Smiley-tinker-tailor-soldier-spy-30239293-1280-800Now that the “Harry Potter” franchise has come to an end the British acting community has been forced to look for alternate employment. Luckily for them “Tinker Tailor Soldier Spy” was casting, putting together an ensemble cast comprised of several Potter cast-a-ways and an Oscar winner. The acting is top notch but a serious casting flaw costs the movie much of its suspense.

Based on the John le Carré bestseller the movie begins with a bungled secret mission in Budapest before bringing the action back to the highest levels of British secret service. Veteran spymaster George Smiley (Gary Oldham) is brought back from the Old Spy’s Home to uncover a Soviet mole from within the top echelons of MI6.
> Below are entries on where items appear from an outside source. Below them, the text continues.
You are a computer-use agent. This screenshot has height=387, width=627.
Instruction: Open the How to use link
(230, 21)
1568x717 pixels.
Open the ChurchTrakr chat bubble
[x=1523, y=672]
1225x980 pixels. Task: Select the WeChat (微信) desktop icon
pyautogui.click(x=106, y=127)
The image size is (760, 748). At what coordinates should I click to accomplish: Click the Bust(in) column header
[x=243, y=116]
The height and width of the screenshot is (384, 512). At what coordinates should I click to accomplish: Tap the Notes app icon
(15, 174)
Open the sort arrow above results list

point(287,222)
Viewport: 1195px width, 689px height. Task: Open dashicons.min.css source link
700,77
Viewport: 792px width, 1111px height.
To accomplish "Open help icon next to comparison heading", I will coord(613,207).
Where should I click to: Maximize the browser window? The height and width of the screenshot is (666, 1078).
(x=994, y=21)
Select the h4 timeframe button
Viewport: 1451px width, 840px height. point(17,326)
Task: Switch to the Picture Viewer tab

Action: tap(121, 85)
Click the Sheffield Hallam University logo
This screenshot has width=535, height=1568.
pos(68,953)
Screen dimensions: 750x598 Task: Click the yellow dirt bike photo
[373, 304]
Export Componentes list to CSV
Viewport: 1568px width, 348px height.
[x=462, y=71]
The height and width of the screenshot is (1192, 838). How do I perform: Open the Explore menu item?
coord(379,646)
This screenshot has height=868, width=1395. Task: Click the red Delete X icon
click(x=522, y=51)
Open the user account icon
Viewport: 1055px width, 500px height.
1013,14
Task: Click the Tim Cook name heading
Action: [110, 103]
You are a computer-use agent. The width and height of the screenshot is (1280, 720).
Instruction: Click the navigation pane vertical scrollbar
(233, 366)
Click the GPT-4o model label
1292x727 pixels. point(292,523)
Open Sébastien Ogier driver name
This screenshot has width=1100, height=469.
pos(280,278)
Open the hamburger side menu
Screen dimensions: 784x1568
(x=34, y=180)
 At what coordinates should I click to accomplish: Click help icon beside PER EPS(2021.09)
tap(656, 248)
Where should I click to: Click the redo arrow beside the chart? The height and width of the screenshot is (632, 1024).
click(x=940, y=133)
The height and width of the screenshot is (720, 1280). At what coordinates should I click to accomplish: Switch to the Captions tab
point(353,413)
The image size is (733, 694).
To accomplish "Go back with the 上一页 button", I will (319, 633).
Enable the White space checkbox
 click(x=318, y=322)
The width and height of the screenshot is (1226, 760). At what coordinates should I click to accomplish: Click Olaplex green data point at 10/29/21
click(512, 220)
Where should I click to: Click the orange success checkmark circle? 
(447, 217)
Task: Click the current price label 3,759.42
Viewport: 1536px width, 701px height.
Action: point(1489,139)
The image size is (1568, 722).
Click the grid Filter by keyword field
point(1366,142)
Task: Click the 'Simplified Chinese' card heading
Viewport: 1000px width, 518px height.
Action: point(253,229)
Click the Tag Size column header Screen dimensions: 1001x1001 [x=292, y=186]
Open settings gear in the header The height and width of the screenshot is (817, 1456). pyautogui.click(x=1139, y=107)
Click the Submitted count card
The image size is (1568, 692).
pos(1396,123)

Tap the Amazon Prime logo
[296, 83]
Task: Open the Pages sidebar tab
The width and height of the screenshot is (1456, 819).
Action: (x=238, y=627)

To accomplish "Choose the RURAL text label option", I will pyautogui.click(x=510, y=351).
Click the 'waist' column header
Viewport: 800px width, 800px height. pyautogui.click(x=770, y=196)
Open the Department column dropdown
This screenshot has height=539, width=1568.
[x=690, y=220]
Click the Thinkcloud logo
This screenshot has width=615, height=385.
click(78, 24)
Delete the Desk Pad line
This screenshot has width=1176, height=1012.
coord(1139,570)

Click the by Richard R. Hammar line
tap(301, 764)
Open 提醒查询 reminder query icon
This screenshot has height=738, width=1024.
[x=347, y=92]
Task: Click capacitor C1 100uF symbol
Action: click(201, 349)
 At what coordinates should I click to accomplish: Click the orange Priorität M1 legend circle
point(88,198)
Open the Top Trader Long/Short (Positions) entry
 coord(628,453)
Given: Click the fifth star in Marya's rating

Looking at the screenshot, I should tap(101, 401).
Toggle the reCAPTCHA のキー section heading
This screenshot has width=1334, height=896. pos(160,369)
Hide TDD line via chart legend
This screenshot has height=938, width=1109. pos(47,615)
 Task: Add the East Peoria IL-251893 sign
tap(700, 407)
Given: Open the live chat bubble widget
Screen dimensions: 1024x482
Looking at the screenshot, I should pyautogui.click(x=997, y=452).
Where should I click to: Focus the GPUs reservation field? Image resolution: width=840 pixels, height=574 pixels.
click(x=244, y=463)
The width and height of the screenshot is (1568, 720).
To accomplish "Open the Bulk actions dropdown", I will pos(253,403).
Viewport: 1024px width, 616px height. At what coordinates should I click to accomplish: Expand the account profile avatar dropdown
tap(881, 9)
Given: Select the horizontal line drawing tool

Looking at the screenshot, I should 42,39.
It’s a world of secret files, Cold War paranoiac intrigue, suspicious glances, loyalty and intelligence gathering. No James Bond stuff here, just pieces of a puzzle being put together from the edges inward. It’s an occasionally complicated story—the BBC made this into a six hour miniseries in 1979-about facts, figures and flashbacks, which is all well and good, except for one fatal casting mistake.

CAUTION! SORTA-KINDA SPOILER ALERT! The key to the story is suspense, which it has in spades, but it tips its hand by casting an Academy Award winner in a seemingly minor role. From the first appearance of this

actor (I’m trying hard not to completely give anything away here) it becomes clear that he is peripheral to the story–or is he? As the intgue comes to a close it’s apparent the high profile actor has more to do with the outcome of the story than director Tomas “Let the Right One In” Alfredson would like you to know. In a world where all is not as it seems he might as well be wearing a big sign that says, “I’m the guy you’re looking for!” around his neck.

END OF SORTA-KINDA SPOILER ALERT! One bit of inspired casting is Gary Oldham as the tight lipped but relentless spy, the ironically named George Smiley. Years spent in the Potterverse as Sirius Black haven’t dulled his edge. He’s a quietly coiled snake, patiently waiting to pounce. Smiley is a character who in lesser hands might have appeared too disconnected, to removed, but Oldham displays a fierce intelligence behind his over- sized bifocals that brings the character to vivid life.

“Tinker Tailor Soldier Spy” is a cerebral thriller. Not much happens–a trio of bullets is about it for the action and it has one of the most melodramatic tears in recent cinema history–but the prolonged suspense will make your palms sweat.